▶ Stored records
┏━━

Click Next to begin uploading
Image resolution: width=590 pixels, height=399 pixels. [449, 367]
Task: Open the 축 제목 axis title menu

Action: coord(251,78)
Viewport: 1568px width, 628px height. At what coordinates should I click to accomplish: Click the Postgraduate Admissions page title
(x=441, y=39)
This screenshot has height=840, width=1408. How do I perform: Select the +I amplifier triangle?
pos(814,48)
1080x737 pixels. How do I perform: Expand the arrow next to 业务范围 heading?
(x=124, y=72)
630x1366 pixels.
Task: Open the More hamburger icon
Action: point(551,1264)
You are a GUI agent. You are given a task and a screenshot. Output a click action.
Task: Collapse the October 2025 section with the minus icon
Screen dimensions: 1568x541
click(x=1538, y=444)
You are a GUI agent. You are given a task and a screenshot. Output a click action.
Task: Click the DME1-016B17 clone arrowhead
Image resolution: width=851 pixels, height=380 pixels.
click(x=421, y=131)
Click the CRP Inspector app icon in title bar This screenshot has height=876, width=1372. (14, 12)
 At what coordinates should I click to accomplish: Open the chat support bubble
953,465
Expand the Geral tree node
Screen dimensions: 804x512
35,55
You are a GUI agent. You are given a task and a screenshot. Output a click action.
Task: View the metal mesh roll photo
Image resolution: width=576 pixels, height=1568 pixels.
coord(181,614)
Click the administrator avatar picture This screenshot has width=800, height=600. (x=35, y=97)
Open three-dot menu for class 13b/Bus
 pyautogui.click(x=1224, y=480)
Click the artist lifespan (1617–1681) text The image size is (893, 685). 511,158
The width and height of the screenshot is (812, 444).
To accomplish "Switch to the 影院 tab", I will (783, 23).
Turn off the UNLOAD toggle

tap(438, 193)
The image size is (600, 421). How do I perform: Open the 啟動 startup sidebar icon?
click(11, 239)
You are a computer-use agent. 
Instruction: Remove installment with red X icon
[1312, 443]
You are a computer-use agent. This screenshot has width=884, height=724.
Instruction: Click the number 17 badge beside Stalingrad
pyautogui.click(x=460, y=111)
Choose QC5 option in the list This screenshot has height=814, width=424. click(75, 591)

┗━━

▶ Exercise brief
Transcribe all of the lines in the records precisely.

▶ Written response
Click Next to begin uploading
Image resolution: width=590 pixels, height=399 pixels. [449, 367]
Task: Open the 축 제목 axis title menu

Action: coord(251,78)
Viewport: 1568px width, 628px height. At what coordinates should I click to accomplish: Click the Postgraduate Admissions page title
(x=441, y=39)
This screenshot has height=840, width=1408. How do I perform: Select the +I amplifier triangle?
pos(814,48)
1080x737 pixels. How do I perform: Expand the arrow next to 业务范围 heading?
(x=124, y=72)
630x1366 pixels.
Task: Open the More hamburger icon
Action: point(551,1264)
You are a GUI agent. You are given a task and a screenshot. Output a click action.
Task: Collapse the October 2025 section with the minus icon
Screen dimensions: 1568x541
click(x=1538, y=444)
You are a GUI agent. You are given a task and a screenshot. Output a click action.
Task: Click the DME1-016B17 clone arrowhead
Image resolution: width=851 pixels, height=380 pixels.
click(x=421, y=131)
Click the CRP Inspector app icon in title bar This screenshot has height=876, width=1372. (14, 12)
 At what coordinates should I click to accomplish: Open the chat support bubble
953,465
Expand the Geral tree node
Screen dimensions: 804x512
35,55
You are a GUI agent. You are given a task and a screenshot. Output a click action.
Task: View the metal mesh roll photo
Image resolution: width=576 pixels, height=1568 pixels.
coord(181,614)
Click the administrator avatar picture This screenshot has width=800, height=600. (x=35, y=97)
Open three-dot menu for class 13b/Bus
 pyautogui.click(x=1224, y=480)
Click the artist lifespan (1617–1681) text The image size is (893, 685). 511,158
The width and height of the screenshot is (812, 444).
To accomplish "Switch to the 影院 tab", I will (783, 23).
Turn off the UNLOAD toggle

tap(438, 193)
The image size is (600, 421). How do I perform: Open the 啟動 startup sidebar icon?
click(11, 239)
You are a computer-use agent. 
Instruction: Remove installment with red X icon
[1312, 443]
You are a computer-use agent. This screenshot has width=884, height=724.
Instruction: Click the number 17 badge beside Stalingrad
pyautogui.click(x=460, y=111)
Choose QC5 option in the list This screenshot has height=814, width=424. click(75, 591)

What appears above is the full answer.